EAGLE RIVER - Snowmobile crashes killed five people in Wisconsin over the weekend, bringing this winter's number of deaths to 14.
Surprisingly, none of those deaths have come in Vilas Co. It's had at least one death in four straight winters, and has led the state in snowmobile injuries each of the last four years on record.
But Vilas Co. is hoping those streak will end.
Taverns in the area might be part of the solution.
Buckshot's Saloon north of Eagle River sits just across from a Vilas Co. snowmobile trail. It's an official trail pit stop, welcoming snowmobilers in.
"Last week and this week, we're seeing everybody. The trails are in great shape," said owner Dan Ullsperger.
Ullsperger looks forward to snowmobilers coming for a bite and a drink, but he also looks for signs that riders shouldn't be riding.
"How are they walking? How are they talking? The conversation, are they slurring words?" he said.
Ullsperger helped start the Vilas Co. Tavern League's SafeRide program two years ago, offering free taxi rides for inebriated drivers and riders. In 2017, the last year DNR statistics were available, 4 in 5 snowmobile deaths had alcohol involved.
"If you're choosing to consume intoxicants, please be responsible," said Vilas Co. Sheriff's Capt. Gerry Ritter.
Ritter said Vilas Co. has had some close calls this winter, but no deaths yet. He credits a trail numbering system as one safety improvement.
"Dispatch will have an exact location where the incident is, which helps emergency responders get to the scene a lot faster than they used to," Ritter said.

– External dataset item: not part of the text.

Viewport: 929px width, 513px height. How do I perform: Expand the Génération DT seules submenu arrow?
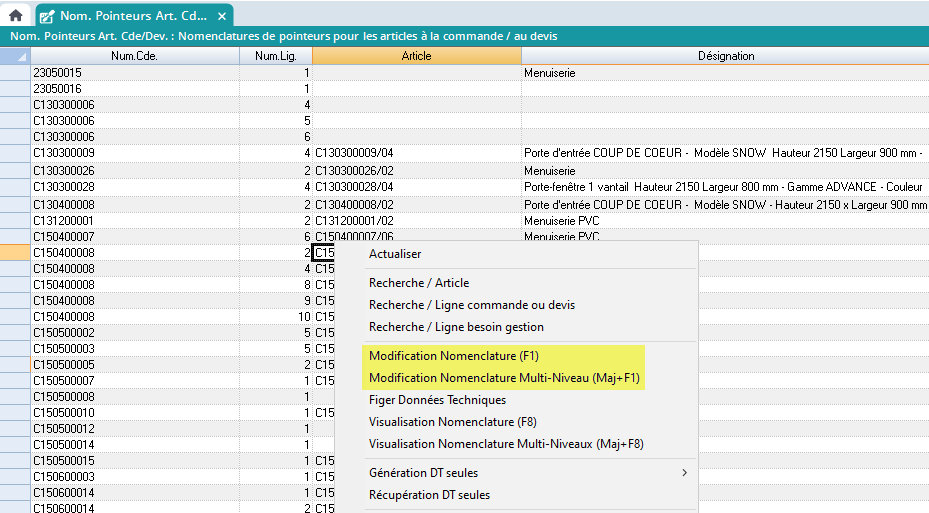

Numbering systems, education, and sheer luck have played into the state's gradual drop in snowmobile deaths in the past decade-plus.
So has a 55-mile-per-hour nighttime speed limit, which went into effect shortly after 37 people died in 2005.
Ullsperger wants the business from riders, but also wants the death number to be zero.
"I don't care if you're riding a snowmobile, UTV, ATV in the summertime, or getting in a car, if you're inebriated and I see it, I'm going to do everything I can to not have you get in that vehicle and drive it home," he said.